And I believe we have a responsibility not only to our contemporaries but also to future generations — a responsibility to preserve resources that belong to them as well as to us, and without which none of us can survive. And that means we must do much more, and urgently, to prevent or slow down climate change. Every day that we do nothing, or too little, imposes higher costs on our children, and our children's children.
My second lesson is that we are not only all responsible for each other's security. We are also, in some measure, responsible for each other's welfare. Global solidarity is both necessary and possible.

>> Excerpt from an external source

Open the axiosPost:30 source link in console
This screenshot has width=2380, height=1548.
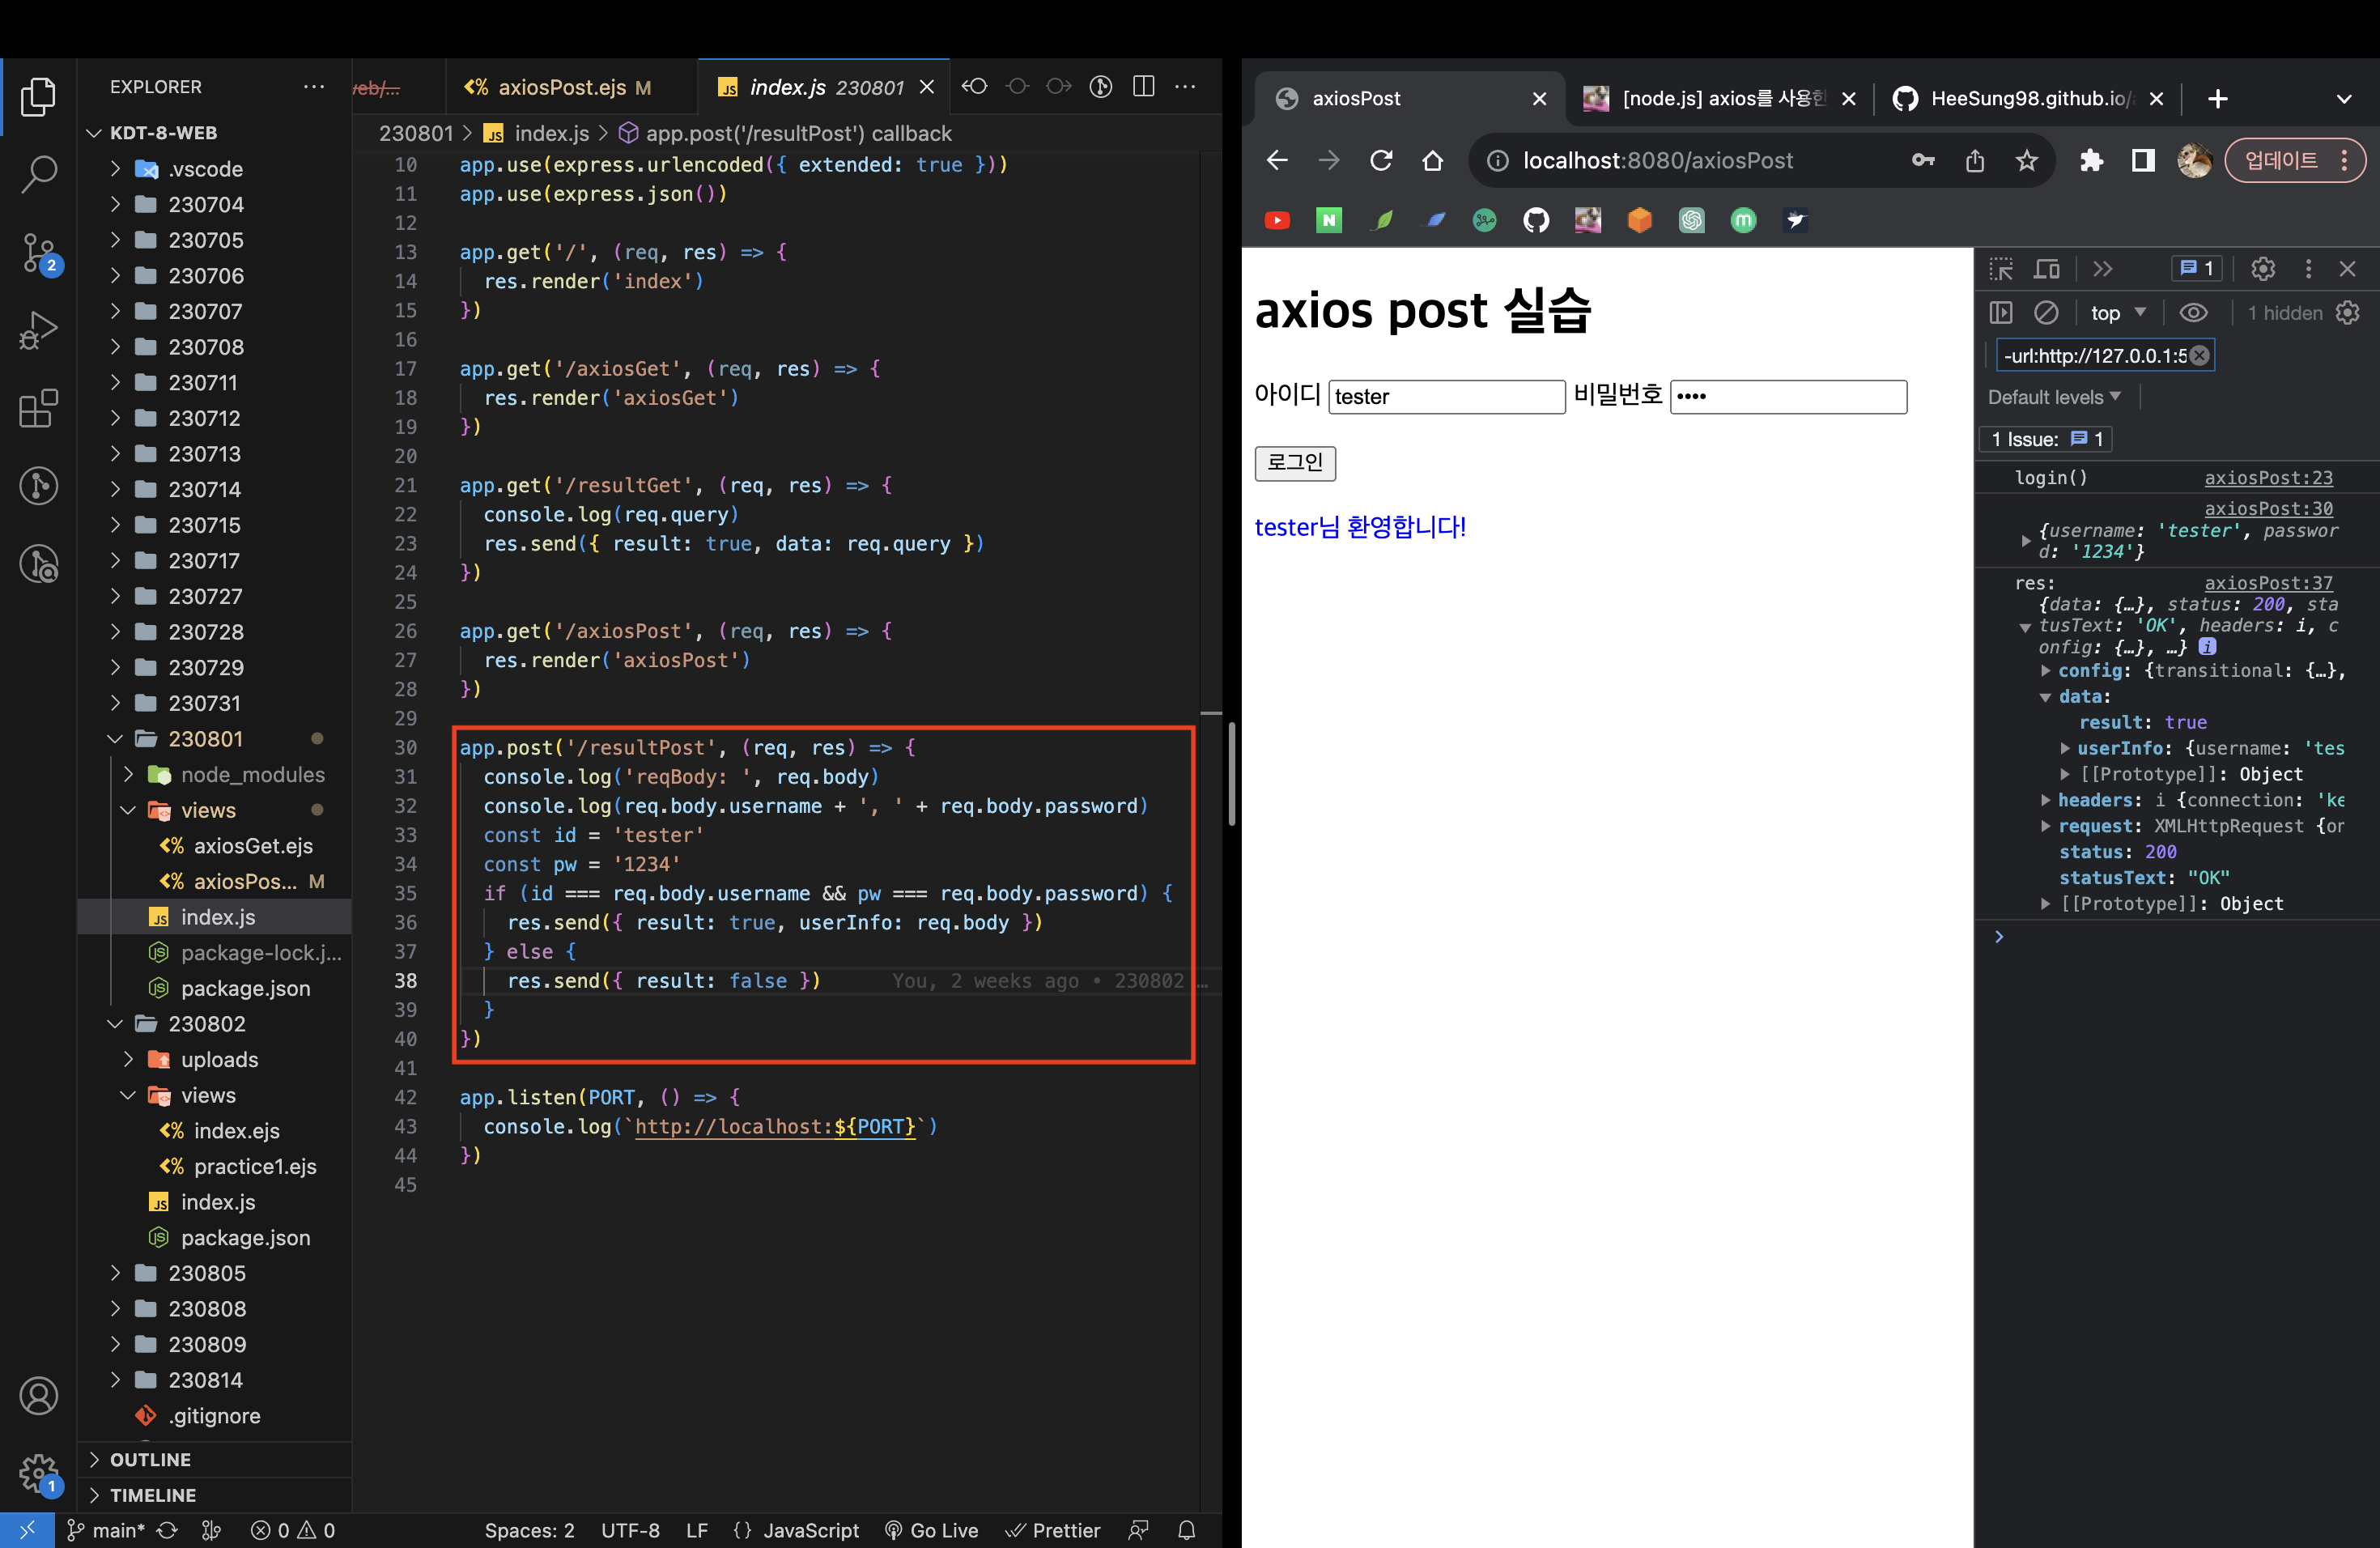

• It is necessary because, without a measure of solidarity — without some sense of shared values and shared destiny — no society can be truly stable, and no one's prosperity truly secure. That applies to national societies — as all the great industrial democracies learned in the 20th century — but it also applies to the increasingly integrated global market economy we live in today. It is not realistic to think that some people can go on deriving great benefits from globalization while billions of their fellow human beings are left in abject poverty, or even thrown into it. We have to give at least a chance to share in our prosperity to our fellow citizens, not only within each nation but in the global community.
• That is why, five years ago, the UN Millennium Summit adopted a set of goals — the "Millennium Development Goals" — to be reached by 2015: goals such as halving the proportion of people in the world who don't have clean water to drink; making sure all girls, as well as boys, receive at least primary education; slashing infant and maternal mortality; and stopping the spread of HIV/AIDS.